Christoph and Al raised a number of major objections to the way I'd implemented
the CacheFiles module and daemon, and I'd like to get advice on dealing with
them.  For reference, the current patch set can be downloaded from:

	http://people.redhat.com/~dhowells/nfs/

The issues are:

 (1) Security.

     The way I've written the CacheFiles module means that the module goes
     directly to the appropriate inode operations to do filesystem operations:

	- lookup()
	- create()
	- mkdir()
	- unlink()
	- rename()
	- setxattr()
	- getxattr()

     Partly this is so that I can better handle the locking, avoiding races
     with other processes also wanting to do caching operations, and partly to
     avoid security.

     Christoph insists that I should use the VFS wrappers for performing these
     operations (such as vfs_rename()).  This, however, introduces a couple of
     tricky security problems:

     (a) The CacheFiles operations run in the context of which ever process
     	 issued an I/O request against the netfs that is being cached.
     	 Consider, for instance, a process opening an NFS file:

	 - the open() syscall asks NFS to open a file;

	 - NFS will ask FS-Cache for a cookie to represent that file;

	 - FS-Cache will ask CacheFiles to go and look in the cache to see if
     	   it has an object to represent that cookie;

	 - CacheFiles will perform various lookups, getxattrs, mkdirs, etc. on
     	   the backing filesystem to achieve this; and

	 - the backing fs (eg Ext3) will actually do the operations.

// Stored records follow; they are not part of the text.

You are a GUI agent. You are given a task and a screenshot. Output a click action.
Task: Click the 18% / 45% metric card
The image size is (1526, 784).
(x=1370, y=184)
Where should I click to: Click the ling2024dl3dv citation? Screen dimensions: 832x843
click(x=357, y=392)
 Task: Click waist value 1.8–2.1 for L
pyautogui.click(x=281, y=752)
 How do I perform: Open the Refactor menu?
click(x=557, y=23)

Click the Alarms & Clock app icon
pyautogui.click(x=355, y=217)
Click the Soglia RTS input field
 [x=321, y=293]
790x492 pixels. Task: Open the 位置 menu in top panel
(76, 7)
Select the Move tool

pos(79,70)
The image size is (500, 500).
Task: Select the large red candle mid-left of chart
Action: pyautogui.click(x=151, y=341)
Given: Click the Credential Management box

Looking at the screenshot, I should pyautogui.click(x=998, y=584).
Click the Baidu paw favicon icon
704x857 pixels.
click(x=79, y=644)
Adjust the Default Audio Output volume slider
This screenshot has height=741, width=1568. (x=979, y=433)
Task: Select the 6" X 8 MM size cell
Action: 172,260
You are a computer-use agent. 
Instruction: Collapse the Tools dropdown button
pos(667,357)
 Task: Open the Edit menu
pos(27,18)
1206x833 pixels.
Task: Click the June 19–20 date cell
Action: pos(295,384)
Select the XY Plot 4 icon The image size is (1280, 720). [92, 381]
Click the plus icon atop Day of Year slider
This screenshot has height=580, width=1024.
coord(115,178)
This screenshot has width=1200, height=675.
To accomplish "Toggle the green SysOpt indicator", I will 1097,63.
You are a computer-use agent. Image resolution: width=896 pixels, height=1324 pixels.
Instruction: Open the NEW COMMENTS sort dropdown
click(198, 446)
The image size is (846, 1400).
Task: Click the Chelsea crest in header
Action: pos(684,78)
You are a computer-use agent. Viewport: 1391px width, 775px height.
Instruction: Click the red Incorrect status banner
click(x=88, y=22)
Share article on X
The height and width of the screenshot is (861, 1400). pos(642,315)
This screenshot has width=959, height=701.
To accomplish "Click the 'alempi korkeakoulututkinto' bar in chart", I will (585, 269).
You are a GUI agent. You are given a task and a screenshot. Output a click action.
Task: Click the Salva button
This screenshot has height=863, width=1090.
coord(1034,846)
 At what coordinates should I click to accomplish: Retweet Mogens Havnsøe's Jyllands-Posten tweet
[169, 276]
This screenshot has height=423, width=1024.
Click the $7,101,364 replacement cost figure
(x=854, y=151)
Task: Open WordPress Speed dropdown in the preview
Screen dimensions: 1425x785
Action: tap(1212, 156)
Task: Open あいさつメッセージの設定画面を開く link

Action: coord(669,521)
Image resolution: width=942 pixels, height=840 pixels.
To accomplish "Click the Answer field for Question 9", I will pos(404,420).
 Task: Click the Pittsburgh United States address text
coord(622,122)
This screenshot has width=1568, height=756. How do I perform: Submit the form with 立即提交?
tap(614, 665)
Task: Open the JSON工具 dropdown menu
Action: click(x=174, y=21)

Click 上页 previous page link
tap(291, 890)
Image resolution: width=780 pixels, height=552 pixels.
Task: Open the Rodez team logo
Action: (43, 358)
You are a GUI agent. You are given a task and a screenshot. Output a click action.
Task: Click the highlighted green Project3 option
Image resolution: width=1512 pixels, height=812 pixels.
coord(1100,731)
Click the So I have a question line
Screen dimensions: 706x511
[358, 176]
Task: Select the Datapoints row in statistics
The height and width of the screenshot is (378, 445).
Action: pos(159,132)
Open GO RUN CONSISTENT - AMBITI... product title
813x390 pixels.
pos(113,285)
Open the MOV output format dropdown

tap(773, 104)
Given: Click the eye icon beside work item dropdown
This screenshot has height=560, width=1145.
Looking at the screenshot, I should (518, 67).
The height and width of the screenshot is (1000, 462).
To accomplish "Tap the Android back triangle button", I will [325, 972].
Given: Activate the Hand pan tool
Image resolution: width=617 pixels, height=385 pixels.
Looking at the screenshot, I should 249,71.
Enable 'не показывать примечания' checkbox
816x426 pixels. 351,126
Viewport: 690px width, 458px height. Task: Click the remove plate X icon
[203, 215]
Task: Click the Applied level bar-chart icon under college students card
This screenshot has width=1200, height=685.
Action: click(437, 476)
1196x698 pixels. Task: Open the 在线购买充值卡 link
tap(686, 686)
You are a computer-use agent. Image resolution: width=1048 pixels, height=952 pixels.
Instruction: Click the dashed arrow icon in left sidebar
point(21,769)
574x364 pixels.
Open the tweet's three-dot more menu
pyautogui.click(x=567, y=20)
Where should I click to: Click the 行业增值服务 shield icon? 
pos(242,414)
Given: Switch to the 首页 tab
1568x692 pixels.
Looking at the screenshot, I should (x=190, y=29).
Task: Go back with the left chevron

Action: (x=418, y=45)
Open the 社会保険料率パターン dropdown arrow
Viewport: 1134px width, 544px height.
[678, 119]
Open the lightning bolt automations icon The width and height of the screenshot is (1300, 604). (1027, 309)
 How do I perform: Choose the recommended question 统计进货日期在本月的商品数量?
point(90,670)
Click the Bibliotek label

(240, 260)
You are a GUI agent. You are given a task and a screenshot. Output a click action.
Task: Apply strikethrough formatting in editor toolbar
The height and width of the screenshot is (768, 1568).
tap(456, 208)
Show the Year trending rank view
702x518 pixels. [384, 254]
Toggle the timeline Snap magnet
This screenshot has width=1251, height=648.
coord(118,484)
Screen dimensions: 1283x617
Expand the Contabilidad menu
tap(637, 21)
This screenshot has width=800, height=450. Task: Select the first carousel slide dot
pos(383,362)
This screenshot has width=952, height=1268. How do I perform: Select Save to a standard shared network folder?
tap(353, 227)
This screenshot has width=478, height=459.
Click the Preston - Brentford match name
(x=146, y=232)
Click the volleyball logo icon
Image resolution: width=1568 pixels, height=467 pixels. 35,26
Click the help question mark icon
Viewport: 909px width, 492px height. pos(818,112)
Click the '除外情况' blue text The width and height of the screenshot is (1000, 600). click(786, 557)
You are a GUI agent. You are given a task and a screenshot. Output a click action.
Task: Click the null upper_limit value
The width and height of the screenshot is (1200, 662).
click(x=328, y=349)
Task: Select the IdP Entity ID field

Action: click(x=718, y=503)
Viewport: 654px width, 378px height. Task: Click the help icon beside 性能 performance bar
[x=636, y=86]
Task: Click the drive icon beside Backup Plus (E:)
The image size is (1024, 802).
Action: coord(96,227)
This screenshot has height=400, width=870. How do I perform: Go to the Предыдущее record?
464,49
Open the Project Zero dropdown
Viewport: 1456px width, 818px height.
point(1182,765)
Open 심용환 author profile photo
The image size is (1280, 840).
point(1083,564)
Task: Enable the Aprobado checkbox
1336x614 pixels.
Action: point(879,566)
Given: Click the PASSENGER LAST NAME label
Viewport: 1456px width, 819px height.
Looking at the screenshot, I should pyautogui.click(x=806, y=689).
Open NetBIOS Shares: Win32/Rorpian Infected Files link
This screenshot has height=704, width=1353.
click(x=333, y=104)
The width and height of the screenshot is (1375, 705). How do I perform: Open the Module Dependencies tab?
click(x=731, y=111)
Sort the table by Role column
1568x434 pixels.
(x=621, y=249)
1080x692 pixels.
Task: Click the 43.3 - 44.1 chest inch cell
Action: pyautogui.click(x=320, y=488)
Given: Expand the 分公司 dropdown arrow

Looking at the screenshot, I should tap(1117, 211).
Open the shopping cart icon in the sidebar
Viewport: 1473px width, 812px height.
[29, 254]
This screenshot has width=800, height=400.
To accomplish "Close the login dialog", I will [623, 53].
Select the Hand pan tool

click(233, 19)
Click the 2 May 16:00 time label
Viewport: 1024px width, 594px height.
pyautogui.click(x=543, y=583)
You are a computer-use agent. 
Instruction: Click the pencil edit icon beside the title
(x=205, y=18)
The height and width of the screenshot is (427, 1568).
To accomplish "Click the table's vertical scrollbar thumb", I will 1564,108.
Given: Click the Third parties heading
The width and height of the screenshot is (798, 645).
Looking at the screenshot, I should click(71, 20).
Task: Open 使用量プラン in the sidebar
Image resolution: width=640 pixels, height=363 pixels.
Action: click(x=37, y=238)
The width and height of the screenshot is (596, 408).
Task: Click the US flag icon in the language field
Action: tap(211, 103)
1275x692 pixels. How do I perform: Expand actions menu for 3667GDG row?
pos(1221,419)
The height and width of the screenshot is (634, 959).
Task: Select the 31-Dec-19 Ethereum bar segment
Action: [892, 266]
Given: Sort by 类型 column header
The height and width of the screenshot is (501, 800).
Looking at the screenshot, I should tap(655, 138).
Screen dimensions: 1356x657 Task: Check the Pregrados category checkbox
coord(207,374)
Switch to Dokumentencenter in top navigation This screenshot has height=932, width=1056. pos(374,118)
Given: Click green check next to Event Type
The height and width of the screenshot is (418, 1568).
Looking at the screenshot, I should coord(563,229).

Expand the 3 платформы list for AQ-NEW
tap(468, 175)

	 All this is run in the context of the process that issued the open()
	 syscall.  This includes its fsuid and fsgid and its security context,
	 including SELinux security label.

	 The cache, however, mustn't be accessed under the security context of
	 anything other than the cache's context, whether doing lookups, file
	 creation or whatever.  Doing otherwise means that the objects in the
	 cache may be either inaccessible or unshareable.  Security for the
	 original open() call should be done at the NFS level, not at the cache
	 or backing fs level.

     (b) Accesses to the cache done by CacheFiles on behalf of the calling
     	 process should very probably *not* be logged in the audit log, at
     	 least not as originating with the process in whose context we're
     	 running - it didn't make the requests, and the whole process is
     	 supposed to be transparent.

	 It would not be unreasonable to log audit events on behalf of the
	 CacheFiles module.

     Christoph asserts that I may *not* change the context (whether fsuid/fsgid
     or security context) of the calling process, and that means that I would
     have to instead run the CacheFiles operations in their own thread or,
     possibly, farm them off to userspace.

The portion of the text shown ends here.